■ **GIVEN INFORMATION**:
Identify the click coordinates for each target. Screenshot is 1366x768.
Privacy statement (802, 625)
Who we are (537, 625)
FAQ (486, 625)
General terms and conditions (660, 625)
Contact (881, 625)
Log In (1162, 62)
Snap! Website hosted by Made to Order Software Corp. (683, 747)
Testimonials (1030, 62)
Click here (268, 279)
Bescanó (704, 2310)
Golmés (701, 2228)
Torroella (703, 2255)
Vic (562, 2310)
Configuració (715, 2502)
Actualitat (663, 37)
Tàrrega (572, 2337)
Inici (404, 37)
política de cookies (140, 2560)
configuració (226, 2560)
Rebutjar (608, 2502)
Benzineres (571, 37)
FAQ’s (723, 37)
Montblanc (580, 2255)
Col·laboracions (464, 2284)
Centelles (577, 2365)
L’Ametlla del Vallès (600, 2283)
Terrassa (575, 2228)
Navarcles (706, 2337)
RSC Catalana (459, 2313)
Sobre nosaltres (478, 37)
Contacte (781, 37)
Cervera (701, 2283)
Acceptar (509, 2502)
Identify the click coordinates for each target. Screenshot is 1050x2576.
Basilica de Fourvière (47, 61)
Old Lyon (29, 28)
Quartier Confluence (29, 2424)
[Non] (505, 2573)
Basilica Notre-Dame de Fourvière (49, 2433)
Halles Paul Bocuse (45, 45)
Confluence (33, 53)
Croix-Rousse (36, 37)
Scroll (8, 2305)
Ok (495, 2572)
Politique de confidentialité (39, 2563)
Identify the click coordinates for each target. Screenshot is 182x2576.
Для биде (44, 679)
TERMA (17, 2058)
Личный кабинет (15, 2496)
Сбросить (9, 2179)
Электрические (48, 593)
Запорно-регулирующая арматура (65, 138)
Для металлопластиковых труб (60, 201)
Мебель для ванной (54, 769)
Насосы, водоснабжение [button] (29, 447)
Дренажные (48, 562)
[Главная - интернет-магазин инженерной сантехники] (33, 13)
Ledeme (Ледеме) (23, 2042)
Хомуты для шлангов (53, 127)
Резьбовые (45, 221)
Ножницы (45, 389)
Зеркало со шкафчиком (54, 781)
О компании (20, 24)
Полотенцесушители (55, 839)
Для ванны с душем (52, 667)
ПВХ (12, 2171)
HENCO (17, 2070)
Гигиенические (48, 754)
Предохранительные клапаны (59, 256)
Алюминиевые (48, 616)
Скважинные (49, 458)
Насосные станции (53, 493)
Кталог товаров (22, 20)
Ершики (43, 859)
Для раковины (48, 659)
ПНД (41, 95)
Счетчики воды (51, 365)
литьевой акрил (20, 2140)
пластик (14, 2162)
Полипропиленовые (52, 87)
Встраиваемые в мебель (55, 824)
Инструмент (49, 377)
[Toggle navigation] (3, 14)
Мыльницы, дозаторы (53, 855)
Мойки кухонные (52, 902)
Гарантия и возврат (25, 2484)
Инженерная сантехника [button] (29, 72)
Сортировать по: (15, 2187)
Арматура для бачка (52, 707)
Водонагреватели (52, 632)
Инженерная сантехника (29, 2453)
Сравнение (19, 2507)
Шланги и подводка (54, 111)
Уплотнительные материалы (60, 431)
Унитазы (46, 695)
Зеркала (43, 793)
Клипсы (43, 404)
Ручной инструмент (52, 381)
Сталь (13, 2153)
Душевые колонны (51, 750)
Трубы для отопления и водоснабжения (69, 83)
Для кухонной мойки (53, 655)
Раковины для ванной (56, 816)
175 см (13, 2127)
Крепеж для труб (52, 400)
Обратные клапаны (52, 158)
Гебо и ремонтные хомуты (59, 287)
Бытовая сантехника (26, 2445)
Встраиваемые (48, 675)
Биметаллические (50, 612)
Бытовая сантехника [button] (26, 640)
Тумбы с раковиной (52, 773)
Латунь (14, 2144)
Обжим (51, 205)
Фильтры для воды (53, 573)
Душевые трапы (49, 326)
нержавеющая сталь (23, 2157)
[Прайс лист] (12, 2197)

■ **YOUR INSTRUCTIONS**: The word to find is "сантехника". Copy every line of the data that holds it.

■ **RESPONSE TO THE TASK**:
Инженерная сантехника [button] (29, 72)
Инженерная сантехника (29, 2453)
Бытовая сантехника (26, 2445)
Бытовая сантехника [button] (26, 640)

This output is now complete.